Method: A retrospective chart review was performed on all referrals for short stature to a single pediatric endocrinologist between January 2008 and December 2014. Standard practice following receipt of a referral for short stature included repeated requests to the referring physician for previous measurements. Data were analyzed using t-tests, chi-squared tests, and logistic regression.

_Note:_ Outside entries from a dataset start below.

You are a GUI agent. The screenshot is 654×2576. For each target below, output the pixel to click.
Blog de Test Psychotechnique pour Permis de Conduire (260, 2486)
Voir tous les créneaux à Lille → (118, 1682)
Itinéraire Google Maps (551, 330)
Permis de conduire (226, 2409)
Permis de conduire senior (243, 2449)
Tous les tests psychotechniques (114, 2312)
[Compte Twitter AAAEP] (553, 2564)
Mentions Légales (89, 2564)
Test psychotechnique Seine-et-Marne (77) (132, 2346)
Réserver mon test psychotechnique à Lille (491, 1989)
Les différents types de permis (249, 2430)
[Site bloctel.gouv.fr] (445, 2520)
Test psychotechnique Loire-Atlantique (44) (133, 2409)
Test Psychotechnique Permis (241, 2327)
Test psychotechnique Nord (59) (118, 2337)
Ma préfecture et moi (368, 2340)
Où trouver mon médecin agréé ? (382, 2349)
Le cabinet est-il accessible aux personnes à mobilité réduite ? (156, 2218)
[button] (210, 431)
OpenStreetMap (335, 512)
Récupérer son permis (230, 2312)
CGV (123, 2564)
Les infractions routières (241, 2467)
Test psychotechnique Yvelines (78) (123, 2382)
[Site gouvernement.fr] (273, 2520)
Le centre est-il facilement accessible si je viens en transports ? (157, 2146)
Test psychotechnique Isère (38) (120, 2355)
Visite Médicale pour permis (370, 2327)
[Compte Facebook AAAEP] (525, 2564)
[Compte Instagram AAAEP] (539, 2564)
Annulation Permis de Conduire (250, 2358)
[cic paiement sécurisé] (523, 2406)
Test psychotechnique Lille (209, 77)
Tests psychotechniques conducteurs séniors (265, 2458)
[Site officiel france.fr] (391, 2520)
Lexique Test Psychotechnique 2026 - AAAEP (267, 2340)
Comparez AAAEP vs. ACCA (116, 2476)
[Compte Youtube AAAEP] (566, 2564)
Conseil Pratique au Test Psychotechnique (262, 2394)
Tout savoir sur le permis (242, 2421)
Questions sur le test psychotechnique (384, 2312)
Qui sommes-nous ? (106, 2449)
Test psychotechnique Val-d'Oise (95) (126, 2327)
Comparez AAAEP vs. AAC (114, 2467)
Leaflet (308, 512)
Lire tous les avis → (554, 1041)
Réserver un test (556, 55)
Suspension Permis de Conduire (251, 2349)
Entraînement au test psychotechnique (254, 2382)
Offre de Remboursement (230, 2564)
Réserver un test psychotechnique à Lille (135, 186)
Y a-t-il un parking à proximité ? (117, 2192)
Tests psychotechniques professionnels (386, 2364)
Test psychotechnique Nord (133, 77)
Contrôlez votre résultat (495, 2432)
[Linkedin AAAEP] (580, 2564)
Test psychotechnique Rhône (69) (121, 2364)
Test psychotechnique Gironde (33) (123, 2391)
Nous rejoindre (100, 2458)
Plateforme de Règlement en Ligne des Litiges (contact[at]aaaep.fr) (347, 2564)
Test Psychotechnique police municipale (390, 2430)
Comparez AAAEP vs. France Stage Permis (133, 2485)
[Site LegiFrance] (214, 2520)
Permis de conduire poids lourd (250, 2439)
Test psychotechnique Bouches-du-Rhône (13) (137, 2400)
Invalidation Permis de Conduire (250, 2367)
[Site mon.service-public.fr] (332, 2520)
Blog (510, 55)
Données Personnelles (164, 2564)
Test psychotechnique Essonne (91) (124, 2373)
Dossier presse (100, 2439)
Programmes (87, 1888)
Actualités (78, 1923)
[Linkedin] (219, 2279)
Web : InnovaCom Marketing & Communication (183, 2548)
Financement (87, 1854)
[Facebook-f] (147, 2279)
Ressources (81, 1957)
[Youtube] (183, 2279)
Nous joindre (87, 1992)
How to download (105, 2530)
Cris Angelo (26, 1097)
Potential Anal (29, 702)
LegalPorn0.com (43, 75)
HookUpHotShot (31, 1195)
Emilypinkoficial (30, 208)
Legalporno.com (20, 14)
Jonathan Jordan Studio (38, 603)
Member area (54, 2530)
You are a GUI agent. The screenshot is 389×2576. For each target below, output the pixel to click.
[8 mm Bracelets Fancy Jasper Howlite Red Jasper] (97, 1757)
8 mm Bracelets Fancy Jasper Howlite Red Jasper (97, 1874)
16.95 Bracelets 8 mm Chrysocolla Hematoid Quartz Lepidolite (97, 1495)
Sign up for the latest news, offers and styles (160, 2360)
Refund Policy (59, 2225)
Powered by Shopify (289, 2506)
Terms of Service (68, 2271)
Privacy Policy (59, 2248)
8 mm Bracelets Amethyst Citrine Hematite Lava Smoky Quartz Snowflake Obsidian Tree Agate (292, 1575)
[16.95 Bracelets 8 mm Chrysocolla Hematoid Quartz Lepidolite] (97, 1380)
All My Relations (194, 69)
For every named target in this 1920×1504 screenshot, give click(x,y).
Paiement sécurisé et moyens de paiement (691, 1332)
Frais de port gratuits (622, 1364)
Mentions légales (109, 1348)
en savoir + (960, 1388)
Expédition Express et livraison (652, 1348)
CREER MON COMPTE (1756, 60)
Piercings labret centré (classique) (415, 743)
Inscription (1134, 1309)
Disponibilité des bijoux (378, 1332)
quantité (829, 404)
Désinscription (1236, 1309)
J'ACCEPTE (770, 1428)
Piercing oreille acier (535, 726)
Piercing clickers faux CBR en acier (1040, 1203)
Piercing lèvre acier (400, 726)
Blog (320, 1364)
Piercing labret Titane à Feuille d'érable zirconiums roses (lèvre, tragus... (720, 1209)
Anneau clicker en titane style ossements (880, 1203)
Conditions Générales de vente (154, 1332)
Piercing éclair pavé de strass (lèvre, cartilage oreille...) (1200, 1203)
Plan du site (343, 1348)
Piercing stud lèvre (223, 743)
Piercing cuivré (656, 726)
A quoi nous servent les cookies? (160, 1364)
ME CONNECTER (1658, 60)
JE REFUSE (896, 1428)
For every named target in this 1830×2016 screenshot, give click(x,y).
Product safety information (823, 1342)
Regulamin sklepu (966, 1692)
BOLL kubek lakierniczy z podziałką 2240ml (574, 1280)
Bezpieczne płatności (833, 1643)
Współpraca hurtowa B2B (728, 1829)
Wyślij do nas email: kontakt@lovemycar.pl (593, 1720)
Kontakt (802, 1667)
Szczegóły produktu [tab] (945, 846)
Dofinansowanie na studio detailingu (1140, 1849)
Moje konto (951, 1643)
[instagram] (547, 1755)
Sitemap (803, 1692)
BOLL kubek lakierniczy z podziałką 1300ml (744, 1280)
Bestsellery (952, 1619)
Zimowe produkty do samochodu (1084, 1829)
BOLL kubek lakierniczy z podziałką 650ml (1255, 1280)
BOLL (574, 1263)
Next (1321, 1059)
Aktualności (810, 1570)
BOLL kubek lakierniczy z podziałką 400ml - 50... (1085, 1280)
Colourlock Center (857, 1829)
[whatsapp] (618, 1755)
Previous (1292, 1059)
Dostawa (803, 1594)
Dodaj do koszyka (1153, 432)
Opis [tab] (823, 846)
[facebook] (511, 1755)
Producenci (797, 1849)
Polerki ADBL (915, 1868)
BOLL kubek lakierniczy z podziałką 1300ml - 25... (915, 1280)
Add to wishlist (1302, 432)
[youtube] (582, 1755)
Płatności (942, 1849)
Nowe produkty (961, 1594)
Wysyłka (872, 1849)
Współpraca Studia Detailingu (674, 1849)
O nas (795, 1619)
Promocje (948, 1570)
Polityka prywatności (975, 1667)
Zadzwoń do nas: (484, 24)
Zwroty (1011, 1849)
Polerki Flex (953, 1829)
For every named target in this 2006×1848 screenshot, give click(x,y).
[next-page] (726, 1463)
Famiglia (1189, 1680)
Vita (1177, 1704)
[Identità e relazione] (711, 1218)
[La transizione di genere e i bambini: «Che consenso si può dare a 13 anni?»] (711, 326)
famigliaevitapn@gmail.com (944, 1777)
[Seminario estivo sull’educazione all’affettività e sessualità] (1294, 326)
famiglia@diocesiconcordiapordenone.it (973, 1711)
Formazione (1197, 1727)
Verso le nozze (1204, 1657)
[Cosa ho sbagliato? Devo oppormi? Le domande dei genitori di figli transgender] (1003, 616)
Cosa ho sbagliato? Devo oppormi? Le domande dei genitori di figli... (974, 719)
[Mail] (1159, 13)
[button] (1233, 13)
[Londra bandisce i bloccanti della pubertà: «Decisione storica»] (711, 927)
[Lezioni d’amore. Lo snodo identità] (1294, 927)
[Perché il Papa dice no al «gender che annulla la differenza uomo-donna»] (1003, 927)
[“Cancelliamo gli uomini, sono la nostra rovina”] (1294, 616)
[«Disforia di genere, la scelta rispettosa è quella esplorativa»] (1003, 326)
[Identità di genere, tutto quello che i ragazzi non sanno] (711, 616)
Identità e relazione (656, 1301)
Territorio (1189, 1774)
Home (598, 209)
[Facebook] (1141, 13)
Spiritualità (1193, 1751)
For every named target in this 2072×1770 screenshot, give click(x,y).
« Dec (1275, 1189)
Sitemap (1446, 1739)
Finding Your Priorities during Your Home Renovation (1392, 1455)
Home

Results: A total of 326 charts of patients, aged 11 months to 18 years, were reviewed and 286 (68% male) were eligible for inclusion. The mean age at referral was 9.5 years and the mean height z-score was −2.3. Previous measurements were available in 72.4%, and 44.8% were found to have a PED. Of those with a PED, 65% had growth hormone deficiency (GHD). There was a significant relation between HV<25th percentile and a PED (P<0.0001) and between height deficit (HD) (mid parental height z-score minus height z-score) and a PED (P<0.0001). Logistic regression analysis showed that a HV<25th percentile and a HD>2 standard deviations, increased the odds of a PED by a factor of 5.12 (P<0.001) and 1.39 (P<0.005), respectively.
Conclusion: HV is a significant predictor of a PED and we found GHD to be the most common PED. Our higher rate of previous measurement availability is likely due to our effective referral screening protocol. The availability of these measurements, which are essential for HV calculation, reduces delay in diagnosis and management.